**What is expected**
Your response should be an exact transcription of the data, images excluded.

**Exercise data**
--- --- ---

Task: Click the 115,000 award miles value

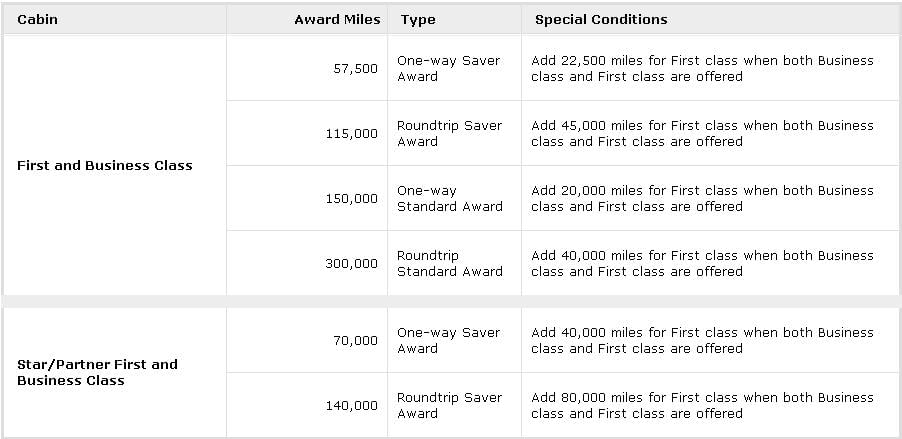Action: (351, 133)
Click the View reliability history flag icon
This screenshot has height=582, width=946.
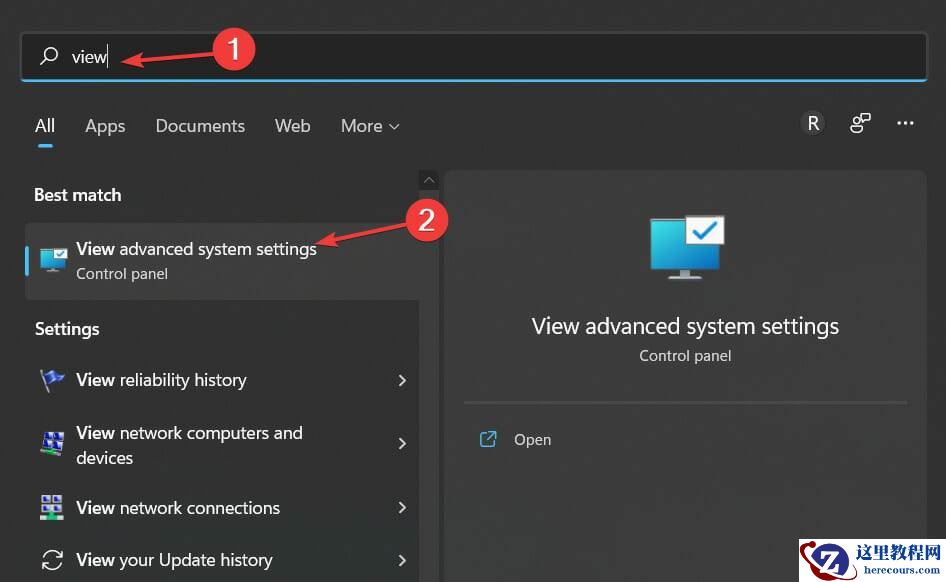(51, 380)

--- --- ---

**Answer space**
Task: Click the 115,000 award miles value

Action: (351, 133)
Click the View reliability history flag icon
This screenshot has height=582, width=946.
(51, 380)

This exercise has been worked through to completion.